#### AIM OF THE TASK
All entries are to be given again verbatim.
Top of DATA PROVIDED
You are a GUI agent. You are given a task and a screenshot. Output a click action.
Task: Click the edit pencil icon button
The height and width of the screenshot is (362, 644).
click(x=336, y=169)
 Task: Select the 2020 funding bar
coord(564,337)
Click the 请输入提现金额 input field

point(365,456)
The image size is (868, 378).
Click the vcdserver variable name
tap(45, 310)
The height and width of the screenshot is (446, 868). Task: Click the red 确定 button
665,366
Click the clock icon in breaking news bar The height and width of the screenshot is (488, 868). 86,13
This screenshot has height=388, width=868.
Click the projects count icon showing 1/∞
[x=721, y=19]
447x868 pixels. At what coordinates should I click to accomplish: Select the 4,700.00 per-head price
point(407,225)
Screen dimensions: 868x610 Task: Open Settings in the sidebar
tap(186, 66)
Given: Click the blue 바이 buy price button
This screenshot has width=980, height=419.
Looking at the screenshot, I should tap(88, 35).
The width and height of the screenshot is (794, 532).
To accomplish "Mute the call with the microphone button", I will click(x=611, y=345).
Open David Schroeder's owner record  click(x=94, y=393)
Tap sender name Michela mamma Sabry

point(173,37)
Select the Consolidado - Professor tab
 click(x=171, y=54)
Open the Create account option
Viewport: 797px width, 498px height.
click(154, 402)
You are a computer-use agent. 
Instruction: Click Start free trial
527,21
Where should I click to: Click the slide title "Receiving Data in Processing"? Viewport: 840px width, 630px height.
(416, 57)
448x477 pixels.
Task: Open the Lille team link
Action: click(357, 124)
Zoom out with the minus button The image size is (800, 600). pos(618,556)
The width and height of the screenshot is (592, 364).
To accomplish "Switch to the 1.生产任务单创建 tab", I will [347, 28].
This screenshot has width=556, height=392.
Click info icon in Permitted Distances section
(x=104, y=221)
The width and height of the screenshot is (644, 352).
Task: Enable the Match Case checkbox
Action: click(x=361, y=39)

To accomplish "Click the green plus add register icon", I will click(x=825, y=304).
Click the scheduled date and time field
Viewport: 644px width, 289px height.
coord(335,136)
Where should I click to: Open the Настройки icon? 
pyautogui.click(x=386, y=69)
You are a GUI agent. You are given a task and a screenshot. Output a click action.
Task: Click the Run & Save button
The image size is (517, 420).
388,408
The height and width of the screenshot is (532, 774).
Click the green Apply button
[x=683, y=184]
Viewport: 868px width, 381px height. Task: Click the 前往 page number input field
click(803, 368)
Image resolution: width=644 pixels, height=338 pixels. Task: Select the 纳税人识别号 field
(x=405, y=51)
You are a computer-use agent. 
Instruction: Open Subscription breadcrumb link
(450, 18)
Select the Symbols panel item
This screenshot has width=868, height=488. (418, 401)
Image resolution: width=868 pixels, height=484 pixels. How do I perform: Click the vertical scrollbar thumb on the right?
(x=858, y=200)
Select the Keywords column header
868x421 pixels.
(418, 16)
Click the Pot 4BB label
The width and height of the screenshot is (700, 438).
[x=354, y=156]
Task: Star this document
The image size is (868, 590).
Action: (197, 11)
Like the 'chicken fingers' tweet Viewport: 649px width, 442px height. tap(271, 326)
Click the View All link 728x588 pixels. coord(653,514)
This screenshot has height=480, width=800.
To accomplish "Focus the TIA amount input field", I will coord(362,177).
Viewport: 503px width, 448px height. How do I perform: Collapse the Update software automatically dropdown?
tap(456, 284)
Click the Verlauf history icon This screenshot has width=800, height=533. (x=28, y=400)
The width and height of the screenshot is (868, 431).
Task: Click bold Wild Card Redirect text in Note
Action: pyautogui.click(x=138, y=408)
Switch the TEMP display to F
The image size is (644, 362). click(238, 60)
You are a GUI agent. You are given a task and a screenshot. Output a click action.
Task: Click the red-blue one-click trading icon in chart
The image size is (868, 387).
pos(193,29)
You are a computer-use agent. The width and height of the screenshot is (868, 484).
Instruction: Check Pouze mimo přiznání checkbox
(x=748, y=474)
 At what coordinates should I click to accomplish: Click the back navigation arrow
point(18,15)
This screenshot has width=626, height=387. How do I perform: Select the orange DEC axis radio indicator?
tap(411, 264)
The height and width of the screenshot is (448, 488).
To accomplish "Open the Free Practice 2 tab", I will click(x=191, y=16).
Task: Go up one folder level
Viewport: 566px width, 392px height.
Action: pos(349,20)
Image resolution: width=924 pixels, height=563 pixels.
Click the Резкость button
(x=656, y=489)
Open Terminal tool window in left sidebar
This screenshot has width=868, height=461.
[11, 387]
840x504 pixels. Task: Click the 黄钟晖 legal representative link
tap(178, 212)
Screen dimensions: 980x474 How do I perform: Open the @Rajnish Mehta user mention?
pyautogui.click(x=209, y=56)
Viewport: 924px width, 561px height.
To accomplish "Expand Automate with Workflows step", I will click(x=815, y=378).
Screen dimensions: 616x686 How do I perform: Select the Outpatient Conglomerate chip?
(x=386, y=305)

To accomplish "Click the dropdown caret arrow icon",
Bottom of DATA PROVIDED
#### ANSWER BELOW
You are a GUI agent. You are given a task and a screenshot. Output a click action.
Task: Click the edit pencil icon button
The height and width of the screenshot is (362, 644).
click(x=336, y=169)
 Task: Select the 2020 funding bar
coord(564,337)
Click the 请输入提现金额 input field

point(365,456)
The image size is (868, 378).
Click the vcdserver variable name
tap(45, 310)
The height and width of the screenshot is (446, 868). Task: Click the red 确定 button
665,366
Click the clock icon in breaking news bar The height and width of the screenshot is (488, 868). 86,13
This screenshot has height=388, width=868.
Click the projects count icon showing 1/∞
[x=721, y=19]
447x868 pixels. At what coordinates should I click to accomplish: Select the 4,700.00 per-head price
point(407,225)
Screen dimensions: 868x610 Task: Open Settings in the sidebar
tap(186, 66)
Given: Click the blue 바이 buy price button
This screenshot has width=980, height=419.
Looking at the screenshot, I should tap(88, 35).
The width and height of the screenshot is (794, 532).
To accomplish "Mute the call with the microphone button", I will click(x=611, y=345).
Open David Schroeder's owner record  click(x=94, y=393)
Tap sender name Michela mamma Sabry

point(173,37)
Select the Consolidado - Professor tab
 click(x=171, y=54)
Open the Create account option
Viewport: 797px width, 498px height.
click(154, 402)
You are a computer-use agent. 
Instruction: Click Start free trial
527,21
Where should I click to: Click the slide title "Receiving Data in Processing"? Viewport: 840px width, 630px height.
(416, 57)
448x477 pixels.
Task: Open the Lille team link
Action: click(357, 124)
Zoom out with the minus button The image size is (800, 600). pos(618,556)
The width and height of the screenshot is (592, 364).
To accomplish "Switch to the 1.生产任务单创建 tab", I will [347, 28].
This screenshot has width=556, height=392.
Click info icon in Permitted Distances section
(x=104, y=221)
The width and height of the screenshot is (644, 352).
Task: Enable the Match Case checkbox
Action: click(x=361, y=39)

To accomplish "Click the green plus add register icon", I will click(x=825, y=304).
Click the scheduled date and time field
Viewport: 644px width, 289px height.
coord(335,136)
Where should I click to: Open the Настройки icon? 
pyautogui.click(x=386, y=69)
You are a GUI agent. You are given a task and a screenshot. Output a click action.
Task: Click the Run & Save button
The image size is (517, 420).
388,408
The height and width of the screenshot is (532, 774).
Click the green Apply button
[x=683, y=184]
Viewport: 868px width, 381px height. Task: Click the 前往 page number input field
click(803, 368)
Image resolution: width=644 pixels, height=338 pixels. Task: Select the 纳税人识别号 field
(x=405, y=51)
You are a computer-use agent. 
Instruction: Open Subscription breadcrumb link
(450, 18)
Select the Symbols panel item
This screenshot has width=868, height=488. (418, 401)
Image resolution: width=868 pixels, height=484 pixels. How do I perform: Click the vertical scrollbar thumb on the right?
(x=858, y=200)
Select the Keywords column header
868x421 pixels.
(418, 16)
Click the Pot 4BB label
The width and height of the screenshot is (700, 438).
[x=354, y=156]
Task: Star this document
The image size is (868, 590).
Action: (197, 11)
Like the 'chicken fingers' tweet Viewport: 649px width, 442px height. tap(271, 326)
Click the View All link 728x588 pixels. coord(653,514)
This screenshot has height=480, width=800.
To accomplish "Focus the TIA amount input field", I will coord(362,177).
Viewport: 503px width, 448px height. How do I perform: Collapse the Update software automatically dropdown?
tap(456, 284)
Click the Verlauf history icon This screenshot has width=800, height=533. (x=28, y=400)
The width and height of the screenshot is (868, 431).
Task: Click bold Wild Card Redirect text in Note
Action: pyautogui.click(x=138, y=408)
Switch the TEMP display to F
The image size is (644, 362). click(238, 60)
You are a GUI agent. You are given a task and a screenshot. Output a click action.
Task: Click the red-blue one-click trading icon in chart
The image size is (868, 387).
pos(193,29)
You are a computer-use agent. The width and height of the screenshot is (868, 484).
Instruction: Check Pouze mimo přiznání checkbox
(x=748, y=474)
 At what coordinates should I click to accomplish: Click the back navigation arrow
point(18,15)
This screenshot has width=626, height=387. How do I perform: Select the orange DEC axis radio indicator?
tap(411, 264)
The height and width of the screenshot is (448, 488).
To accomplish "Open the Free Practice 2 tab", I will click(x=191, y=16).
Task: Go up one folder level
Viewport: 566px width, 392px height.
Action: pos(349,20)
Image resolution: width=924 pixels, height=563 pixels.
Click the Резкость button
(x=656, y=489)
Open Terminal tool window in left sidebar
This screenshot has width=868, height=461.
[11, 387]
840x504 pixels. Task: Click the 黄钟晖 legal representative link
tap(178, 212)
Screen dimensions: 980x474 How do I perform: Open the @Rajnish Mehta user mention?
pyautogui.click(x=209, y=56)
Viewport: 924px width, 561px height.
To accomplish "Expand Automate with Workflows step", I will click(x=815, y=378).
Screen dimensions: 616x686 How do I perform: Select the Outpatient Conglomerate chip?
(x=386, y=305)

To accomplish "Click the dropdown caret arrow icon",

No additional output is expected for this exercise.